Given instruction: Reproduce every one of the following entries word for word, keeping each line intact.

Data in this exercise:
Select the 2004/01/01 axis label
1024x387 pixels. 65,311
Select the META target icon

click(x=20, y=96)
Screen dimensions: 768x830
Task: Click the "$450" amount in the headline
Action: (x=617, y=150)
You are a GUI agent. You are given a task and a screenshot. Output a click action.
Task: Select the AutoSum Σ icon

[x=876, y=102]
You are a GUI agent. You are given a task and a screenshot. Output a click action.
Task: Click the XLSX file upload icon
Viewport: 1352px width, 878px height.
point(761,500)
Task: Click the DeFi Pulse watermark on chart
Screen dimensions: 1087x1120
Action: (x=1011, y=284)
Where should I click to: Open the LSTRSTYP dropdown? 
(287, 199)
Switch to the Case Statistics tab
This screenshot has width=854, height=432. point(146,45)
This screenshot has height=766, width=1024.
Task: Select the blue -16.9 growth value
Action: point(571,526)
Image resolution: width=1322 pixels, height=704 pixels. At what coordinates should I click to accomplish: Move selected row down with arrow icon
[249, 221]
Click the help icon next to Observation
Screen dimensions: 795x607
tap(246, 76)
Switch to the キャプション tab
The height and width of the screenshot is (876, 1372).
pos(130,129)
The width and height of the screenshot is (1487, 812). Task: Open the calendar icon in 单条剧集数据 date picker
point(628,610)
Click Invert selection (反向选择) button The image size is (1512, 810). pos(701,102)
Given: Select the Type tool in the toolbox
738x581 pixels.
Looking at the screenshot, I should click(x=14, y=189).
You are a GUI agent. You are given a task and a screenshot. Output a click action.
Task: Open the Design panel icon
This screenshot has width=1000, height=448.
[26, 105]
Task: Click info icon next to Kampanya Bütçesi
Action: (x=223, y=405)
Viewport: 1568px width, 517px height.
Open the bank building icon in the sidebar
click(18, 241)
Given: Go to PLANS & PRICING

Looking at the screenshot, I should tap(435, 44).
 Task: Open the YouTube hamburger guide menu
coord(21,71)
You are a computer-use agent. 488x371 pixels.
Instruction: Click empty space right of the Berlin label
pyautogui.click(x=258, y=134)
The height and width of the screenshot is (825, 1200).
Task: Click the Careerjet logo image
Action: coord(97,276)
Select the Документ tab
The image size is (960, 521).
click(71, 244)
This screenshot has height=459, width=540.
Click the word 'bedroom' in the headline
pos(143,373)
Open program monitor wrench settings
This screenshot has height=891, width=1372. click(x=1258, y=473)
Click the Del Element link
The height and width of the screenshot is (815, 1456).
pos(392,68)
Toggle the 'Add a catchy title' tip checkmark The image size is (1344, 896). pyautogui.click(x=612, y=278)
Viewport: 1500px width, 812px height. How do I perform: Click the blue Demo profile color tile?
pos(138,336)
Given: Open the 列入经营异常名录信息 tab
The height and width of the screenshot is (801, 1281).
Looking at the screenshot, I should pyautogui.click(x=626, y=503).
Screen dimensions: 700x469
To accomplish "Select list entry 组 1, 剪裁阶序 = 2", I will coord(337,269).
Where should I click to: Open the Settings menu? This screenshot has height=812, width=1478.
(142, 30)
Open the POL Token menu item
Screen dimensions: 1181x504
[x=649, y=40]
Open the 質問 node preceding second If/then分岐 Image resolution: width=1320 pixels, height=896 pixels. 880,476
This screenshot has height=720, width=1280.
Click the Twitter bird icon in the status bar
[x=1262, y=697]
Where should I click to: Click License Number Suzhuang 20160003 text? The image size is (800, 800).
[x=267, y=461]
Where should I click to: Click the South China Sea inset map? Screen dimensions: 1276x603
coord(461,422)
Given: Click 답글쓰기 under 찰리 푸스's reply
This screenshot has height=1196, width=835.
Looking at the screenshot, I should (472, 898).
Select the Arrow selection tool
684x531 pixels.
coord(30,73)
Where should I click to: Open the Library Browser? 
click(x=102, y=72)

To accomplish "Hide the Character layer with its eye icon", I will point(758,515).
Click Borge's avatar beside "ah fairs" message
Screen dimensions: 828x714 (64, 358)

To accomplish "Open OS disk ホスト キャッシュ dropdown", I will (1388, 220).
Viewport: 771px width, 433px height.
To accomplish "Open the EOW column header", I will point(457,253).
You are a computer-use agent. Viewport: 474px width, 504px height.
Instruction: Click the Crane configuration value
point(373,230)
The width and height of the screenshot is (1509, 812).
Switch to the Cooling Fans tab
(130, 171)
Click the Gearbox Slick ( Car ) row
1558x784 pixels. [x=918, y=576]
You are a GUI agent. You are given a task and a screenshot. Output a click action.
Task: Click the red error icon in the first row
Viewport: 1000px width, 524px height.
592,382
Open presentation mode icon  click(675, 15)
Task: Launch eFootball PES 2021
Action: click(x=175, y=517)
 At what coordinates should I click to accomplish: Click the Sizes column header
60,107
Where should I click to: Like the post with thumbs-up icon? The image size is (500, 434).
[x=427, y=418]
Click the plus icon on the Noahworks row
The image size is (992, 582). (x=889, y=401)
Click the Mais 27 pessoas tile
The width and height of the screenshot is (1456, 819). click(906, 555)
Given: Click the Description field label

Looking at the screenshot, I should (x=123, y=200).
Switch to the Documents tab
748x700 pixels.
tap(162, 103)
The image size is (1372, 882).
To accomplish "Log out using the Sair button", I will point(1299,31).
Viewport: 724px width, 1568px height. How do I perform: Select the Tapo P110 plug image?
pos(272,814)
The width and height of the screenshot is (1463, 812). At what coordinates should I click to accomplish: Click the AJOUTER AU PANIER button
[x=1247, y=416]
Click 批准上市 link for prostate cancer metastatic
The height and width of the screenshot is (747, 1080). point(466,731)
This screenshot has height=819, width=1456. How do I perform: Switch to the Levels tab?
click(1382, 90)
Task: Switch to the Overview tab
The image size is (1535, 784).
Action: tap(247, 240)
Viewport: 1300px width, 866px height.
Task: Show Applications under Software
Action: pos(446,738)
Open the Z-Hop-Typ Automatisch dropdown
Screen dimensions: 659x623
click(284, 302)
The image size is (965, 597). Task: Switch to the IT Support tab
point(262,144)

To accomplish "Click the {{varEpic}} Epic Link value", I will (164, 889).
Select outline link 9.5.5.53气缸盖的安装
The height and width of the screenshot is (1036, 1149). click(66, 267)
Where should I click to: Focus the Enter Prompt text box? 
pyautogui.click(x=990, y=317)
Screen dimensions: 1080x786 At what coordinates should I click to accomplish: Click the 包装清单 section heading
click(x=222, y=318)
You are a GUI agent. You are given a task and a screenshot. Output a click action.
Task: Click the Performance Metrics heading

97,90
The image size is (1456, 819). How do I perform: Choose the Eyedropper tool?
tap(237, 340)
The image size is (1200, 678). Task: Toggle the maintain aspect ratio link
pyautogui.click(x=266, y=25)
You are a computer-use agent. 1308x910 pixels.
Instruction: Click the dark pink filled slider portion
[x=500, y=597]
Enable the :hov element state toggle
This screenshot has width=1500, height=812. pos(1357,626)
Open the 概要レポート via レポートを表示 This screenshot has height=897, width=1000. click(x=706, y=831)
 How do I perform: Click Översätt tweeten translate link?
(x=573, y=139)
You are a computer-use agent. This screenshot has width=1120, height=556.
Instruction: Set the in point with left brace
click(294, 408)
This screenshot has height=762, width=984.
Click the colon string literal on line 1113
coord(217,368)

Answer to the problem:
Select the 2004/01/01 axis label
1024x387 pixels. 65,311
Select the META target icon

click(x=20, y=96)
Screen dimensions: 768x830
Task: Click the "$450" amount in the headline
Action: (x=617, y=150)
You are a GUI agent. You are given a task and a screenshot. Output a click action.
Task: Select the AutoSum Σ icon

[x=876, y=102]
You are a GUI agent. You are given a task and a screenshot. Output a click action.
Task: Click the XLSX file upload icon
Viewport: 1352px width, 878px height.
point(761,500)
Task: Click the DeFi Pulse watermark on chart
Screen dimensions: 1087x1120
Action: (x=1011, y=284)
Where should I click to: Open the LSTRSTYP dropdown? 
(287, 199)
Switch to the Case Statistics tab
This screenshot has width=854, height=432. point(146,45)
This screenshot has height=766, width=1024.
Task: Select the blue -16.9 growth value
Action: point(571,526)
Image resolution: width=1322 pixels, height=704 pixels. At what coordinates should I click to accomplish: Move selected row down with arrow icon
[249, 221]
Click the help icon next to Observation
Screen dimensions: 795x607
tap(246, 76)
Switch to the キャプション tab
The height and width of the screenshot is (876, 1372).
pos(130,129)
The width and height of the screenshot is (1487, 812). Task: Open the calendar icon in 单条剧集数据 date picker
point(628,610)
Click Invert selection (反向选择) button The image size is (1512, 810). pos(701,102)
Given: Select the Type tool in the toolbox
738x581 pixels.
Looking at the screenshot, I should click(x=14, y=189).
You are a GUI agent. You are given a task and a screenshot. Output a click action.
Task: Open the Design panel icon
This screenshot has width=1000, height=448.
[26, 105]
Task: Click info icon next to Kampanya Bütçesi
Action: (x=223, y=405)
Viewport: 1568px width, 517px height.
Open the bank building icon in the sidebar
click(18, 241)
Given: Go to PLANS & PRICING

Looking at the screenshot, I should tap(435, 44).
 Task: Open the YouTube hamburger guide menu
coord(21,71)
You are a computer-use agent. 488x371 pixels.
Instruction: Click empty space right of the Berlin label
pyautogui.click(x=258, y=134)
The height and width of the screenshot is (825, 1200).
Task: Click the Careerjet logo image
Action: coord(97,276)
Select the Документ tab
The image size is (960, 521).
click(71, 244)
This screenshot has height=459, width=540.
Click the word 'bedroom' in the headline
pos(143,373)
Open program monitor wrench settings
This screenshot has height=891, width=1372. click(x=1258, y=473)
Click the Del Element link
The height and width of the screenshot is (815, 1456).
pos(392,68)
Toggle the 'Add a catchy title' tip checkmark The image size is (1344, 896). pyautogui.click(x=612, y=278)
Viewport: 1500px width, 812px height. How do I perform: Click the blue Demo profile color tile?
pos(138,336)
Given: Open the 列入经营异常名录信息 tab
The height and width of the screenshot is (801, 1281).
Looking at the screenshot, I should pyautogui.click(x=626, y=503).
Screen dimensions: 700x469
To accomplish "Select list entry 组 1, 剪裁阶序 = 2", I will coord(337,269).
Where should I click to: Open the Settings menu? This screenshot has height=812, width=1478.
(142, 30)
Open the POL Token menu item
Screen dimensions: 1181x504
[x=649, y=40]
Open the 質問 node preceding second If/then分岐 Image resolution: width=1320 pixels, height=896 pixels. 880,476
This screenshot has height=720, width=1280.
Click the Twitter bird icon in the status bar
[x=1262, y=697]
Where should I click to: Click License Number Suzhuang 20160003 text? The image size is (800, 800).
[x=267, y=461]
Where should I click to: Click the South China Sea inset map? Screen dimensions: 1276x603
coord(461,422)
Given: Click 답글쓰기 under 찰리 푸스's reply
This screenshot has height=1196, width=835.
Looking at the screenshot, I should (472, 898).
Select the Arrow selection tool
684x531 pixels.
coord(30,73)
Where should I click to: Open the Library Browser? 
click(x=102, y=72)

To accomplish "Hide the Character layer with its eye icon", I will point(758,515).
Click Borge's avatar beside "ah fairs" message
Screen dimensions: 828x714 (64, 358)

To accomplish "Open OS disk ホスト キャッシュ dropdown", I will (1388, 220).
Viewport: 771px width, 433px height.
To accomplish "Open the EOW column header", I will point(457,253).
You are a computer-use agent. Viewport: 474px width, 504px height.
Instruction: Click the Crane configuration value
point(373,230)
The width and height of the screenshot is (1509, 812).
Switch to the Cooling Fans tab
(130, 171)
Click the Gearbox Slick ( Car ) row
1558x784 pixels. [x=918, y=576]
You are a GUI agent. You are given a task and a screenshot. Output a click action.
Task: Click the red error icon in the first row
Viewport: 1000px width, 524px height.
592,382
Open presentation mode icon  click(675, 15)
Task: Launch eFootball PES 2021
Action: click(x=175, y=517)
 At what coordinates should I click to accomplish: Click the Sizes column header
60,107
Where should I click to: Like the post with thumbs-up icon? The image size is (500, 434).
[x=427, y=418]
Click the plus icon on the Noahworks row
The image size is (992, 582). (x=889, y=401)
Click the Mais 27 pessoas tile
The width and height of the screenshot is (1456, 819). click(906, 555)
Given: Click the Description field label

Looking at the screenshot, I should (x=123, y=200).
Switch to the Documents tab
748x700 pixels.
tap(162, 103)
The image size is (1372, 882).
To accomplish "Log out using the Sair button", I will point(1299,31).
Viewport: 724px width, 1568px height. How do I perform: Select the Tapo P110 plug image?
pos(272,814)
The width and height of the screenshot is (1463, 812). At what coordinates should I click to accomplish: Click the AJOUTER AU PANIER button
[x=1247, y=416]
Click 批准上市 link for prostate cancer metastatic
The height and width of the screenshot is (747, 1080). point(466,731)
This screenshot has height=819, width=1456. How do I perform: Switch to the Levels tab?
click(1382, 90)
Task: Switch to the Overview tab
The image size is (1535, 784).
Action: tap(247, 240)
Viewport: 1300px width, 866px height.
Task: Show Applications under Software
Action: pos(446,738)
Open the Z-Hop-Typ Automatisch dropdown
Screen dimensions: 659x623
click(284, 302)
The image size is (965, 597). Task: Switch to the IT Support tab
point(262,144)

To accomplish "Click the {{varEpic}} Epic Link value", I will (164, 889).
Select outline link 9.5.5.53气缸盖的安装
The height and width of the screenshot is (1036, 1149). click(66, 267)
Where should I click to: Focus the Enter Prompt text box? 
pyautogui.click(x=990, y=317)
Screen dimensions: 1080x786 At what coordinates should I click to accomplish: Click the 包装清单 section heading
click(x=222, y=318)
You are a GUI agent. You are given a task and a screenshot. Output a click action.
Task: Click the Performance Metrics heading

97,90
The image size is (1456, 819). How do I perform: Choose the Eyedropper tool?
tap(237, 340)
The image size is (1200, 678). Task: Toggle the maintain aspect ratio link
pyautogui.click(x=266, y=25)
You are a computer-use agent. 1308x910 pixels.
Instruction: Click the dark pink filled slider portion
[x=500, y=597]
Enable the :hov element state toggle
This screenshot has width=1500, height=812. pos(1357,626)
Open the 概要レポート via レポートを表示 This screenshot has height=897, width=1000. click(x=706, y=831)
 How do I perform: Click Översätt tweeten translate link?
(x=573, y=139)
You are a computer-use agent. This screenshot has width=1120, height=556.
Instruction: Set the in point with left brace
click(294, 408)
This screenshot has height=762, width=984.
Click the colon string literal on line 1113
coord(217,368)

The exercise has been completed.